Quote word for word the lines below, beginning with the first and ending with the one that has "You are a GUI". Drop the pictures.

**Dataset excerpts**
_ _ _ _ _
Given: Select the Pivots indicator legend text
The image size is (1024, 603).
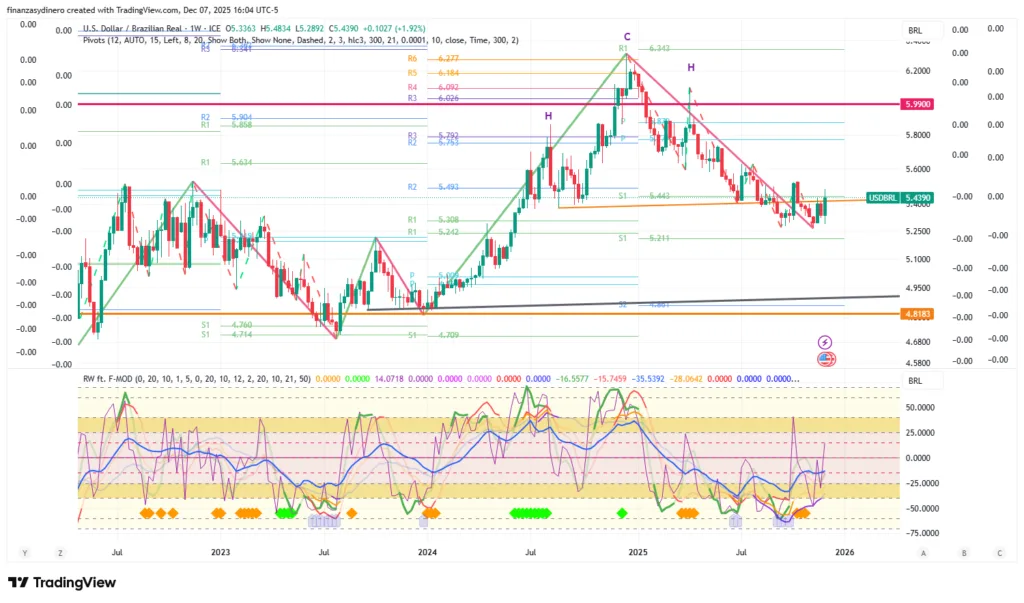Looking at the screenshot, I should tap(300, 40).
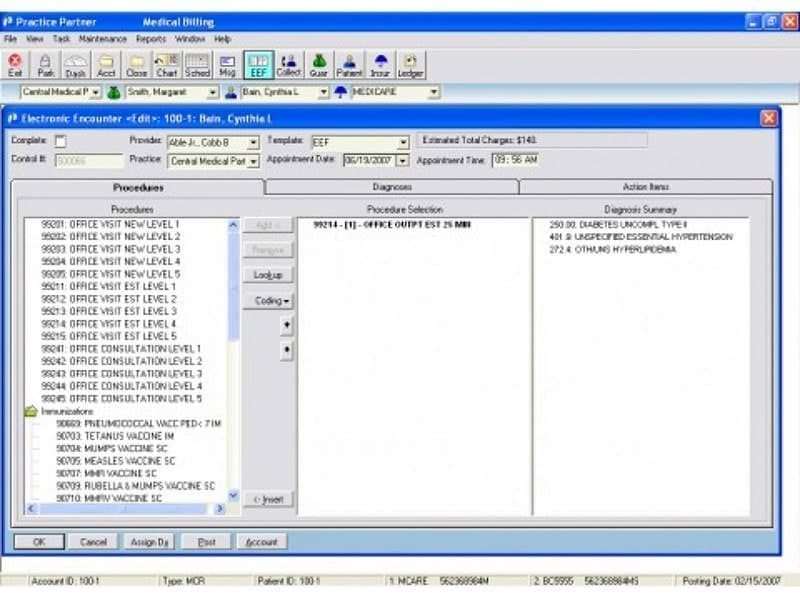This screenshot has height=600, width=800.
Task: Open the Provider dropdown
Action: coord(253,142)
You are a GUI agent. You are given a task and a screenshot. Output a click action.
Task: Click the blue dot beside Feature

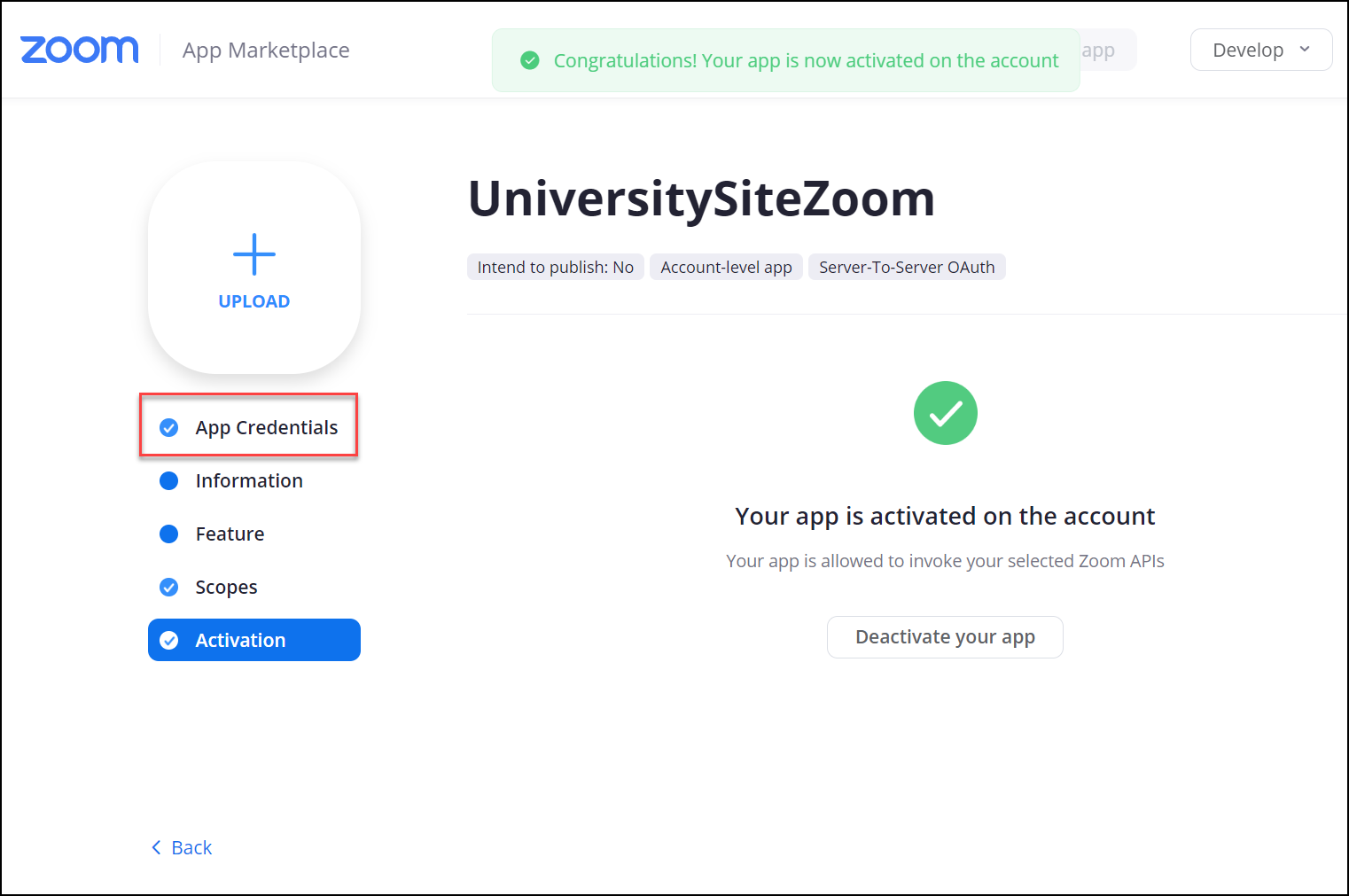tap(168, 534)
_ _ _ _ _
**Finished exercise**
Given: Select the Pivots indicator legend text
The image size is (1024, 603).
Looking at the screenshot, I should tap(300, 40).
This screenshot has height=600, width=800.
Task: Open the Provider dropdown
Action: coord(253,142)
You are a GUI agent. You are given a task and a screenshot. Output a click action.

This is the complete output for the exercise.